REQUIRED WORK:
Go to the line containing "621x367 pixels. How" in the records below and retype from there through the final line, exactly.

═══ INFORMATION SUPPLIED ═══

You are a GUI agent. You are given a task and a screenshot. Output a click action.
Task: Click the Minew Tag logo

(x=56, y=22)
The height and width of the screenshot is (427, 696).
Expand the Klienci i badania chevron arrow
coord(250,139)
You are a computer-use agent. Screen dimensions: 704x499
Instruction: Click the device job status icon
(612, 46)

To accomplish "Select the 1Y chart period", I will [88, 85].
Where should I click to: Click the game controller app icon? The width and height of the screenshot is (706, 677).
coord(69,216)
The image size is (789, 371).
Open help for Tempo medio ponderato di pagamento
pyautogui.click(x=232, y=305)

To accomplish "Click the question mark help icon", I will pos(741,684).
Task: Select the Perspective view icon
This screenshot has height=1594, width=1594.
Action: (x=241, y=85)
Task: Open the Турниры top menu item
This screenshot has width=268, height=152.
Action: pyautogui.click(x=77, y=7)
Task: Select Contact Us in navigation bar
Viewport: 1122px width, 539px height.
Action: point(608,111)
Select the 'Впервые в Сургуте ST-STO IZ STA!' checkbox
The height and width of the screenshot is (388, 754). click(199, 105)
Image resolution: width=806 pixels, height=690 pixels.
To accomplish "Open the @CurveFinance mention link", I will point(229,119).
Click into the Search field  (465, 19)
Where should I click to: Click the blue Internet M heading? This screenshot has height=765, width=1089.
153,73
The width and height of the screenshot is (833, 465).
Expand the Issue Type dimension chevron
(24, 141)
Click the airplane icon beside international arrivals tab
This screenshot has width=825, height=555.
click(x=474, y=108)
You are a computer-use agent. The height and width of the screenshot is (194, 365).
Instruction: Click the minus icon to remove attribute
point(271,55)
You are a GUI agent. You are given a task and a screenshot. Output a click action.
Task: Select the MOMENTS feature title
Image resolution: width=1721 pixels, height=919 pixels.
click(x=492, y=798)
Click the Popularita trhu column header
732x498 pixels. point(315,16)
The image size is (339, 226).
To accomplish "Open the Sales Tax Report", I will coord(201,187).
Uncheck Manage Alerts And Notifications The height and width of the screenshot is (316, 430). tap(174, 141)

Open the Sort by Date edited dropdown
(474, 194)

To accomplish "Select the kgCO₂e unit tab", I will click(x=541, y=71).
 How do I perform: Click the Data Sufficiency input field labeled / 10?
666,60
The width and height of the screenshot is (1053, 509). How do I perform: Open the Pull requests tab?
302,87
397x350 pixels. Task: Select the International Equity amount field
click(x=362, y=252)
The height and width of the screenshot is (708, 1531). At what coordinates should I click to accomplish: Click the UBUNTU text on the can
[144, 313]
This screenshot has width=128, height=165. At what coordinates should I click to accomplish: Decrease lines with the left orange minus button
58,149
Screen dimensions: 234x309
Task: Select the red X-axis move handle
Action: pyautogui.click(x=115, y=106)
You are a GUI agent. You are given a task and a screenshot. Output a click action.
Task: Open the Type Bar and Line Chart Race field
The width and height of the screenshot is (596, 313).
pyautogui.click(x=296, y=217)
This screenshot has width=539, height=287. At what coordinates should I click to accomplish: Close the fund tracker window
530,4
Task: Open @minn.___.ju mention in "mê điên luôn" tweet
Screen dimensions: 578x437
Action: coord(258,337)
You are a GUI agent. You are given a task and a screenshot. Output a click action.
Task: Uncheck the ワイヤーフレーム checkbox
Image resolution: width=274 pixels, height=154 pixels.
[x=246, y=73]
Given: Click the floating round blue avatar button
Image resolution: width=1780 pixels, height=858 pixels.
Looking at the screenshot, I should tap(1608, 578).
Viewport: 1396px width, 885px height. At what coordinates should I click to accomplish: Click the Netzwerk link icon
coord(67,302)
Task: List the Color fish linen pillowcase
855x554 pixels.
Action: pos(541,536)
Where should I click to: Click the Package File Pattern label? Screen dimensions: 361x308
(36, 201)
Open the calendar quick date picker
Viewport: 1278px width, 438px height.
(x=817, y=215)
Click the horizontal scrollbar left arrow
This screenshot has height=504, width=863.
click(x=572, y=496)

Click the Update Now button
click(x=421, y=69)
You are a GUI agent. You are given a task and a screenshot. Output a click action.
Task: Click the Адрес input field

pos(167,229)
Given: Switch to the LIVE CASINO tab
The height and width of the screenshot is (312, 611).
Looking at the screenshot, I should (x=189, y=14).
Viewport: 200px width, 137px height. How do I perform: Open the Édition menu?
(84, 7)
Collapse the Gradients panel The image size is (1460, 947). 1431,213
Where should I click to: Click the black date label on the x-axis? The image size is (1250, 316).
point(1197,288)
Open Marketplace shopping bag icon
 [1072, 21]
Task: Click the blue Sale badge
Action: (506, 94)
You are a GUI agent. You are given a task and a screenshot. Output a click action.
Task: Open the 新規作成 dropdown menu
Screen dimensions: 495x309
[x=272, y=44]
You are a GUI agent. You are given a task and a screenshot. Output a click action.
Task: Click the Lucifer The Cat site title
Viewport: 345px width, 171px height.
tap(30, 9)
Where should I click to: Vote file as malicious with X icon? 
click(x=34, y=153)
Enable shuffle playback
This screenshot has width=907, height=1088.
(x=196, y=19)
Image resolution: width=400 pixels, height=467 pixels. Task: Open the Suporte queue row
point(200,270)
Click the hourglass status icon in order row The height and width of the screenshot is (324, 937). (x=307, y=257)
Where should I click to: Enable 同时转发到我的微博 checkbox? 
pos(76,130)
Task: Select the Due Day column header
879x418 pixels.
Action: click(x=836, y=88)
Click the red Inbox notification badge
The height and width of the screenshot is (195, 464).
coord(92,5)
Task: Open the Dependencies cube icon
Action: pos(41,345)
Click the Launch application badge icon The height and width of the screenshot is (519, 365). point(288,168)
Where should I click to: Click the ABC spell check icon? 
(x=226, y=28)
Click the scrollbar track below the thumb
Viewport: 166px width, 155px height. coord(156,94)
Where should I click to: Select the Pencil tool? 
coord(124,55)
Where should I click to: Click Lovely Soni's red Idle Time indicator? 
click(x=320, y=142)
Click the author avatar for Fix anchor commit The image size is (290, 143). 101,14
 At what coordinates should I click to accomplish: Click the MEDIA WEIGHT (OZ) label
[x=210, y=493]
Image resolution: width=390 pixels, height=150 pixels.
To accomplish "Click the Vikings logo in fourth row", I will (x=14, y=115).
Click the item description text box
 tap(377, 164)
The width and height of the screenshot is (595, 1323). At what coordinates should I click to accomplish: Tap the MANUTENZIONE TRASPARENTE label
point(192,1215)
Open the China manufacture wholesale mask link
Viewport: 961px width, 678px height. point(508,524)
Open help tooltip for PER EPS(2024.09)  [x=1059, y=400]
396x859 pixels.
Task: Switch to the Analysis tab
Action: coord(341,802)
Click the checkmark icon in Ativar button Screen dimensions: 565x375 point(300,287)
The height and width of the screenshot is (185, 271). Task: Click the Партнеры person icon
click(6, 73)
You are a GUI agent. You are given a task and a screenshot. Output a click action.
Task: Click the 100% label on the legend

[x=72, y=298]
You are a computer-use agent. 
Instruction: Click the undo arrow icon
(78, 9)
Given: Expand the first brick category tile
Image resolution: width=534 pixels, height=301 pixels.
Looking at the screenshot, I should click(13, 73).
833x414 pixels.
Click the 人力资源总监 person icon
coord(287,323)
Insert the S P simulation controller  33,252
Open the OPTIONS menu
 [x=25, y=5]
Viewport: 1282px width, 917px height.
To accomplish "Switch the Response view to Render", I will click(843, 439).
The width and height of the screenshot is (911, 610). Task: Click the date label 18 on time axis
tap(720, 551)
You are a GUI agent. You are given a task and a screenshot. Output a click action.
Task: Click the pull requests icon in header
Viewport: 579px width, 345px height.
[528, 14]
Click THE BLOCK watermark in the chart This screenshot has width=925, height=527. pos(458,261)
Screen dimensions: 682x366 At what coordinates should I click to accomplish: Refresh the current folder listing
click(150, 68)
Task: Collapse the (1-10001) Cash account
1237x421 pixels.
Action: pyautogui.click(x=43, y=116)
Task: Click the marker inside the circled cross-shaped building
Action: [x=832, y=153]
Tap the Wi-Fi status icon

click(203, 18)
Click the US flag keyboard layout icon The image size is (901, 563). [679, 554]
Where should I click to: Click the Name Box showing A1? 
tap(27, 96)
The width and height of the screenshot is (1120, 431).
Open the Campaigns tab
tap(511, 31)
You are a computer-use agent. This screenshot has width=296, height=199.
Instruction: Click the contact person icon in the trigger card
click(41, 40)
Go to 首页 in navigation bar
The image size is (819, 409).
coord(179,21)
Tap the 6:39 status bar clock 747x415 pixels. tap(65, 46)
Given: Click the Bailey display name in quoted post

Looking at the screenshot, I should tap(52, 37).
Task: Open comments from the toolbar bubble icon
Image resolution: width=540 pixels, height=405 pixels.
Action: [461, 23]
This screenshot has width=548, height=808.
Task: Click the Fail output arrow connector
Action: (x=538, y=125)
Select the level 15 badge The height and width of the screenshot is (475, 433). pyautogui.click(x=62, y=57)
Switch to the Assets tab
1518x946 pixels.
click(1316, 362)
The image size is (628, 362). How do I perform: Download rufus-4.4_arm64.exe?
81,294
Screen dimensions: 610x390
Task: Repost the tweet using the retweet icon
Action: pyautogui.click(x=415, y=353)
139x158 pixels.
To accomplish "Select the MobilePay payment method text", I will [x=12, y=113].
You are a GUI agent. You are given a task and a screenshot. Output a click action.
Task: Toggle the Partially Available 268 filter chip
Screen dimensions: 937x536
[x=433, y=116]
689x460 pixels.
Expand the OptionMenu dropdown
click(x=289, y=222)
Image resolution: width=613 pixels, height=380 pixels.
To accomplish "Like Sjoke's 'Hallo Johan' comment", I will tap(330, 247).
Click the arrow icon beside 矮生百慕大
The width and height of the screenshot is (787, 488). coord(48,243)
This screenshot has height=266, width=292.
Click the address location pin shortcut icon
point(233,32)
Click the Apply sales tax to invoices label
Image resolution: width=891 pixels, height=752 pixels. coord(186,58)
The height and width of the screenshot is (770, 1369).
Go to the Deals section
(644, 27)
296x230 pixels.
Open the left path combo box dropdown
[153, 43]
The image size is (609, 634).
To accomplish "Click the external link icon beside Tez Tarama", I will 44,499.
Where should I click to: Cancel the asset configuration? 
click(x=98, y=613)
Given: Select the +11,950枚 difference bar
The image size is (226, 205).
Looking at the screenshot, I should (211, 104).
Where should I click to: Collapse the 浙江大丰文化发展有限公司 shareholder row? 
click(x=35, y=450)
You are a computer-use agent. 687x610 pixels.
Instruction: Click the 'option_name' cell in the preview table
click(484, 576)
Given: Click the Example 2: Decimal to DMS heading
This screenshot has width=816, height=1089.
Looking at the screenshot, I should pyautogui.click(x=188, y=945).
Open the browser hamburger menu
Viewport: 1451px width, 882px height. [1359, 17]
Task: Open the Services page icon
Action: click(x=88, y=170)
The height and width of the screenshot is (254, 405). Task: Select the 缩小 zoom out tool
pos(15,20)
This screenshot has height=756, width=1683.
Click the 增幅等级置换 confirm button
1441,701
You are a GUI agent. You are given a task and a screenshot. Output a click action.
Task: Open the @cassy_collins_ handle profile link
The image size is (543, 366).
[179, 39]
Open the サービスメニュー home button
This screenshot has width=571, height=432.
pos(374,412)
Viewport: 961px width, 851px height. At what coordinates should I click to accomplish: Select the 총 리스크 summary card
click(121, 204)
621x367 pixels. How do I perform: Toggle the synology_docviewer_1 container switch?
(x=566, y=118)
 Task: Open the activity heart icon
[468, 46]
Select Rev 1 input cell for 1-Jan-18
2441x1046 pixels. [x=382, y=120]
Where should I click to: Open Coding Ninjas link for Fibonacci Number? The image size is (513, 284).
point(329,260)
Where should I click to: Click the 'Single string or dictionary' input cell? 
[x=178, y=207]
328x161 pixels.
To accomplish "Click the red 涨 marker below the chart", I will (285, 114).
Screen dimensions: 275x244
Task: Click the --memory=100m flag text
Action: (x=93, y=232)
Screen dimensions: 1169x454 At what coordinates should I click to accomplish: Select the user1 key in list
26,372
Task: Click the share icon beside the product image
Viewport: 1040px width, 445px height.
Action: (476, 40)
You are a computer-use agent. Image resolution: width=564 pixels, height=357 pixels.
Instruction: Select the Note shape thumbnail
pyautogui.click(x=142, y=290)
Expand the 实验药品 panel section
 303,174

═══

RESULT BELOW:
621x367 pixels. How do I perform: Toggle the synology_docviewer_1 container switch?
(x=566, y=118)
 Task: Open the activity heart icon
[468, 46]
Select Rev 1 input cell for 1-Jan-18
2441x1046 pixels. [x=382, y=120]
Where should I click to: Open Coding Ninjas link for Fibonacci Number? The image size is (513, 284).
point(329,260)
Where should I click to: Click the 'Single string or dictionary' input cell? 
[x=178, y=207]
328x161 pixels.
To accomplish "Click the red 涨 marker below the chart", I will (285, 114).
Screen dimensions: 275x244
Task: Click the --memory=100m flag text
Action: (x=93, y=232)
Screen dimensions: 1169x454 At what coordinates should I click to accomplish: Select the user1 key in list
26,372
Task: Click the share icon beside the product image
Viewport: 1040px width, 445px height.
Action: (476, 40)
You are a computer-use agent. Image resolution: width=564 pixels, height=357 pixels.
Instruction: Select the Note shape thumbnail
pyautogui.click(x=142, y=290)
Expand the 实验药品 panel section
 303,174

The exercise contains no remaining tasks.